= WHAT TO DO =
Return, from the listing below, every line that includes "Task".
DATASET RECORDS section start
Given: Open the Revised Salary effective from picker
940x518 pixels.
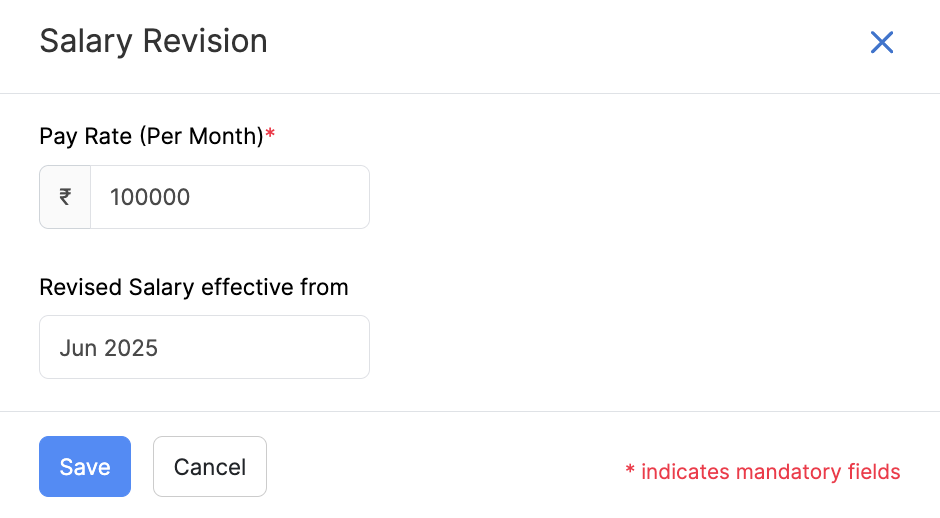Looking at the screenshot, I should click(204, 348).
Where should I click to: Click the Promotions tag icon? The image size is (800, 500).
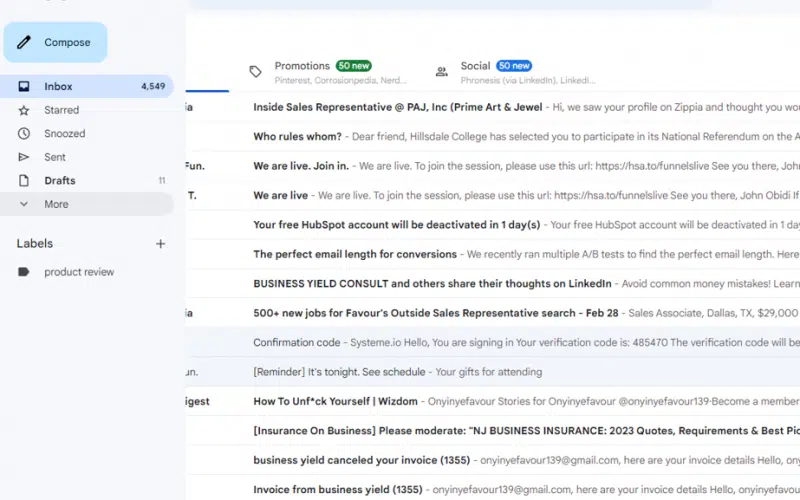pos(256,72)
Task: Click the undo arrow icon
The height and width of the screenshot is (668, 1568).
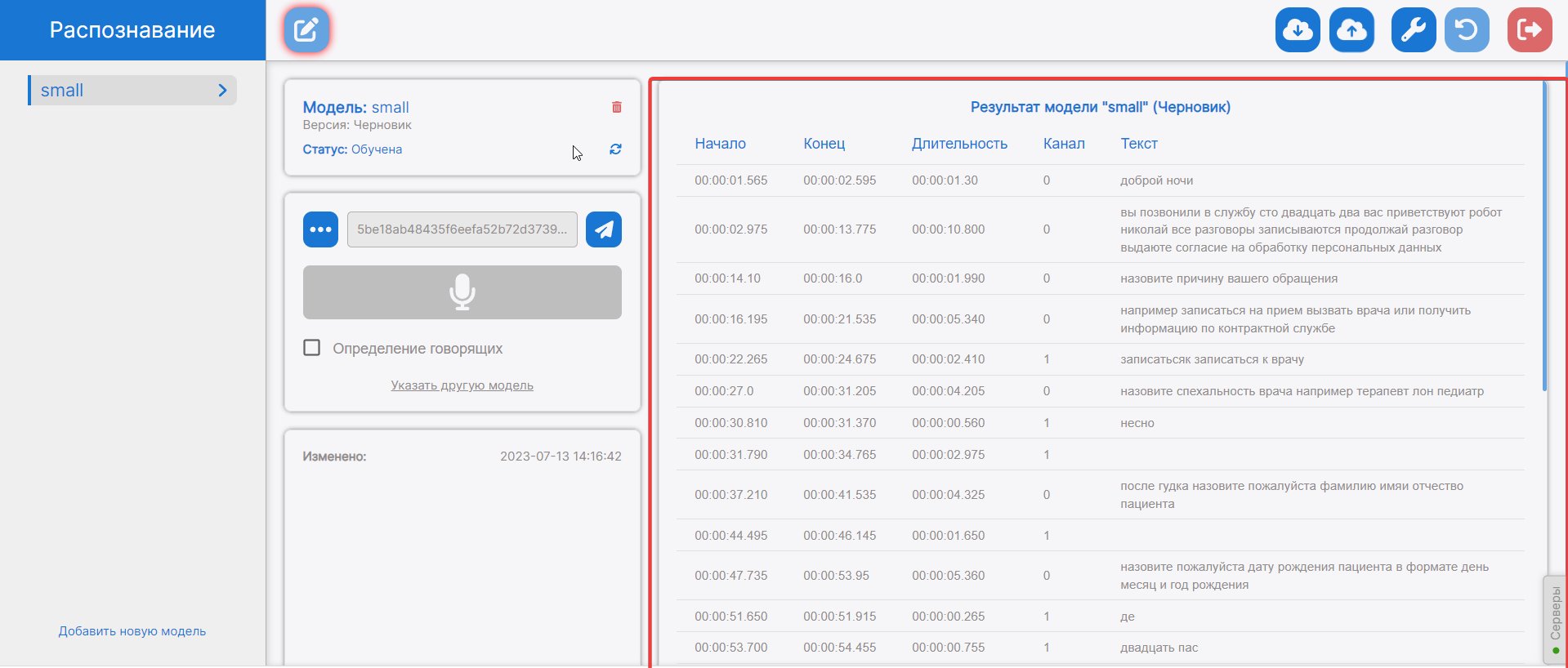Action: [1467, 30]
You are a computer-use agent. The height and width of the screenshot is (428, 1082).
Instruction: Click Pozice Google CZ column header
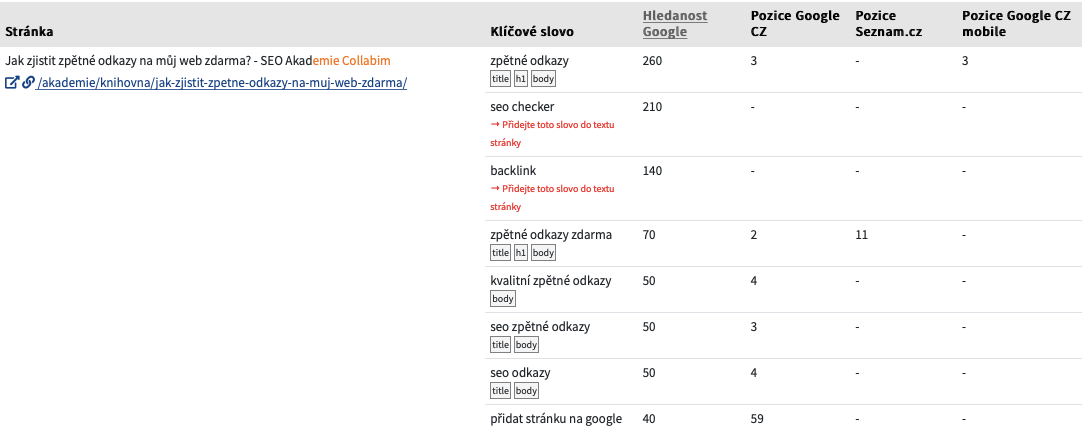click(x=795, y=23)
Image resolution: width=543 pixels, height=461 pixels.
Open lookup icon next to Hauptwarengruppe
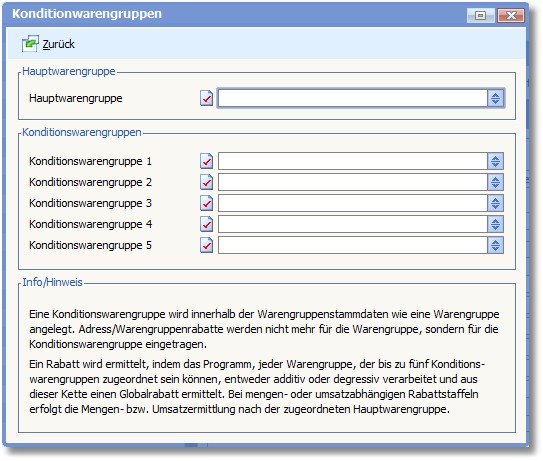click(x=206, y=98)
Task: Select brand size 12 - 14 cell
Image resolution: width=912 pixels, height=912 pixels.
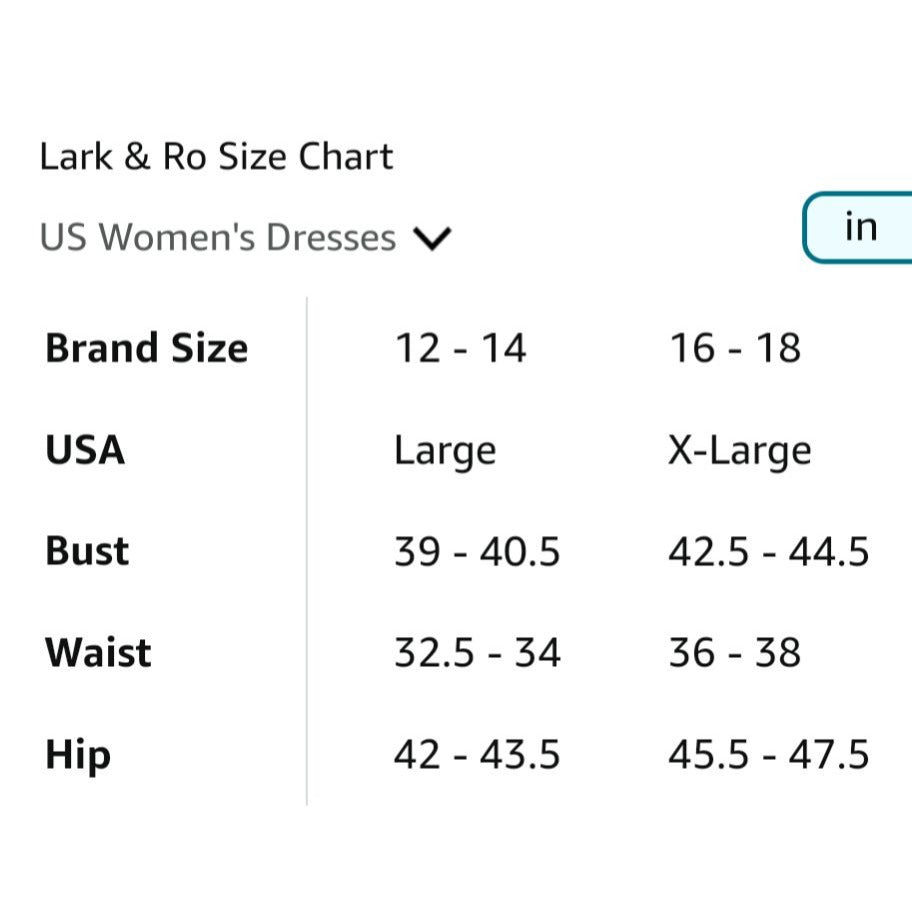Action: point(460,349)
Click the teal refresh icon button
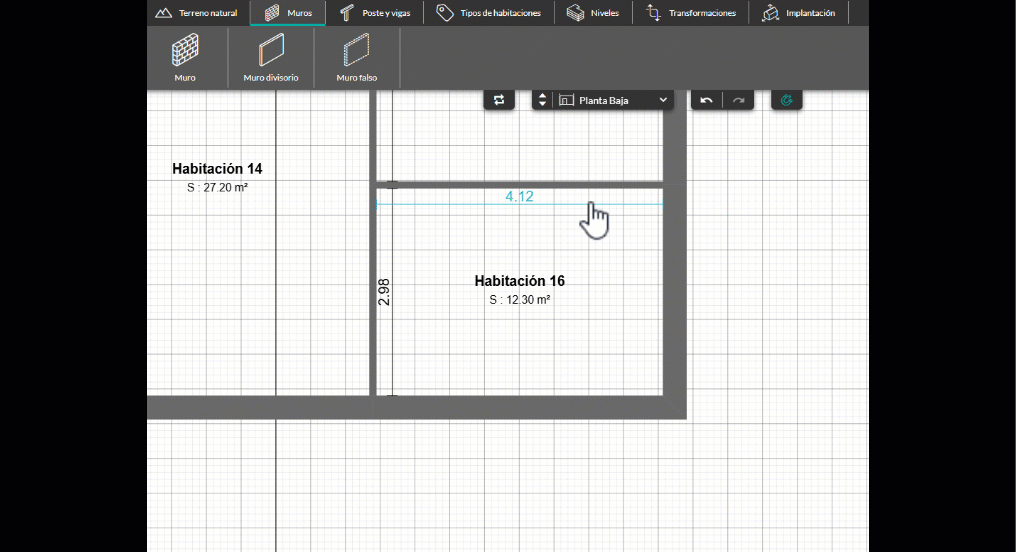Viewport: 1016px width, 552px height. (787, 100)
DATASET RECORDS section end
DATASET RECORDS section start
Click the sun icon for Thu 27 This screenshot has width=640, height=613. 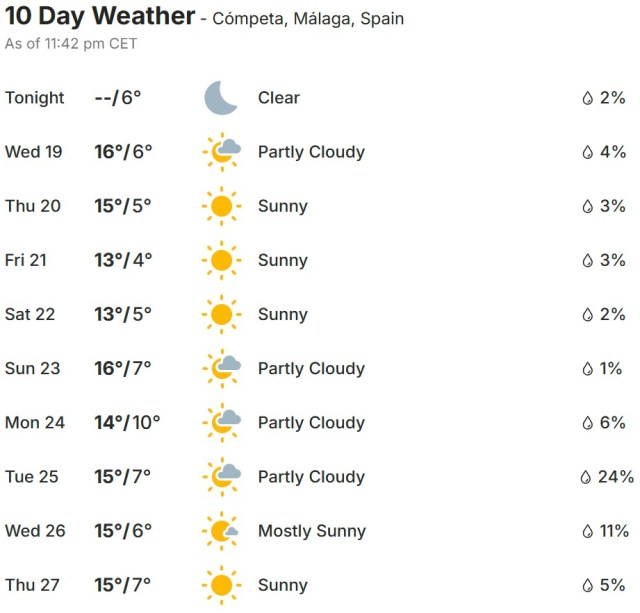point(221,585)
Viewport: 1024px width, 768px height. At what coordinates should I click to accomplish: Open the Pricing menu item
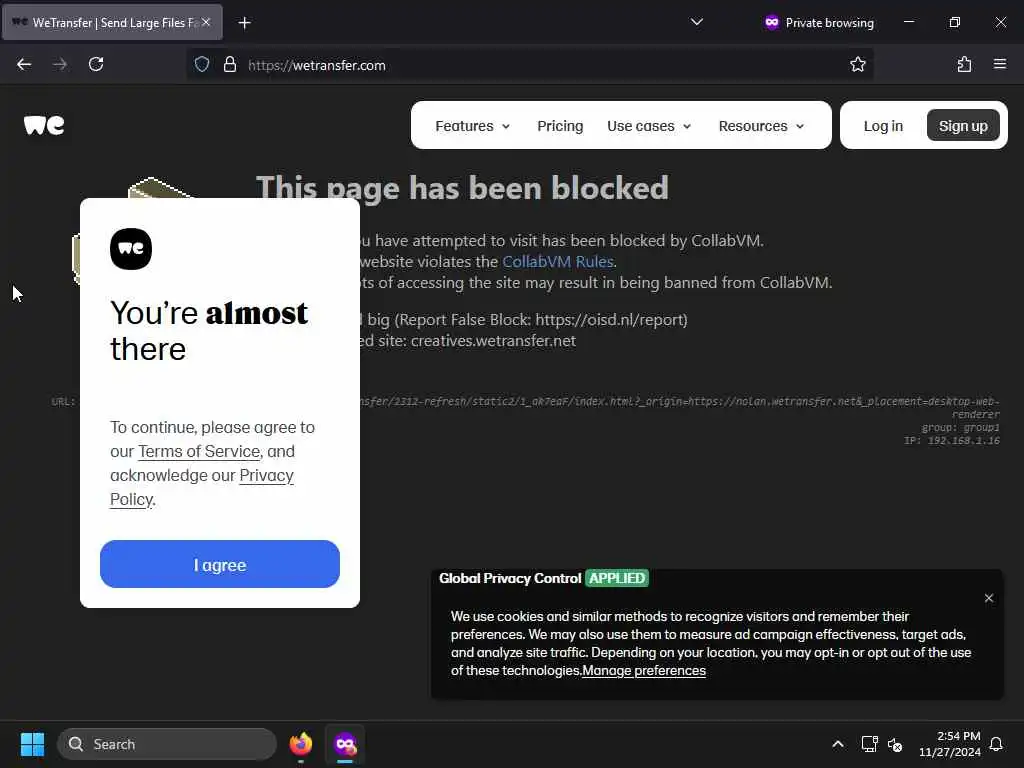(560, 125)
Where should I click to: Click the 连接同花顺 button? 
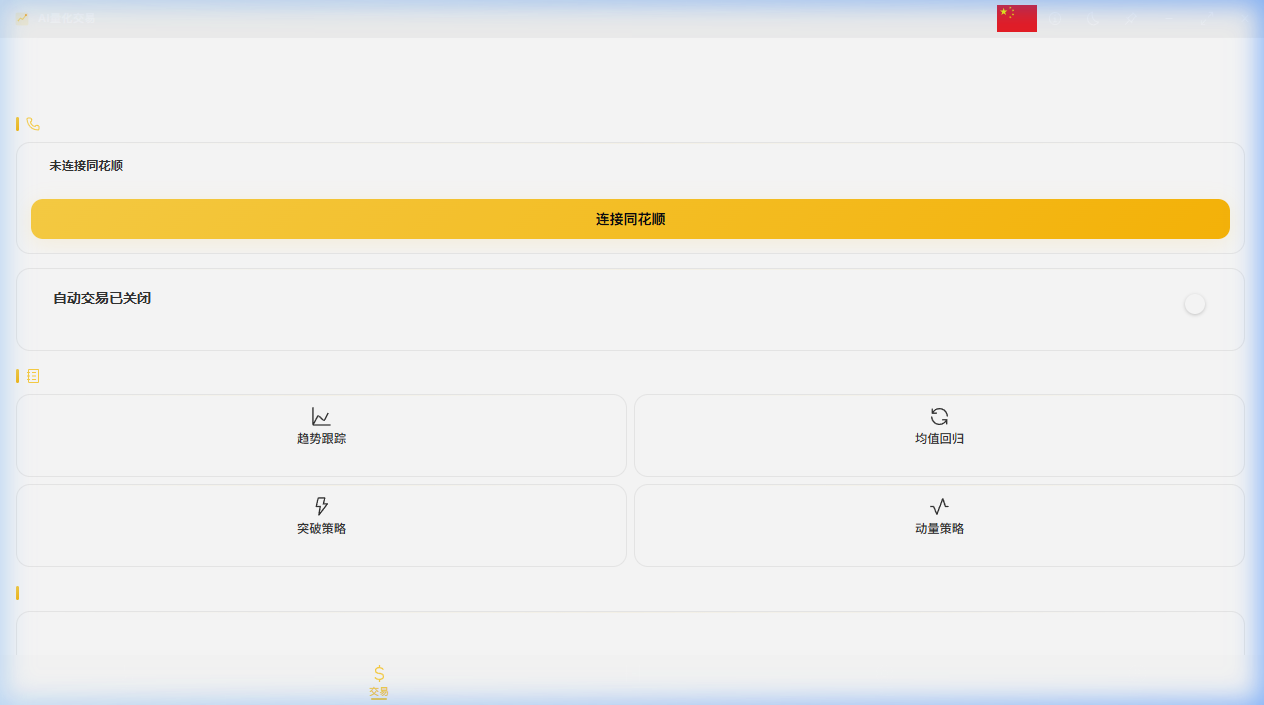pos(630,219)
DATASET RECORDS section end
= ANSWER FOR THIS EXERCISE =
Task: Click the undo arrow icon
Task: Select brand size 12 - 14 cell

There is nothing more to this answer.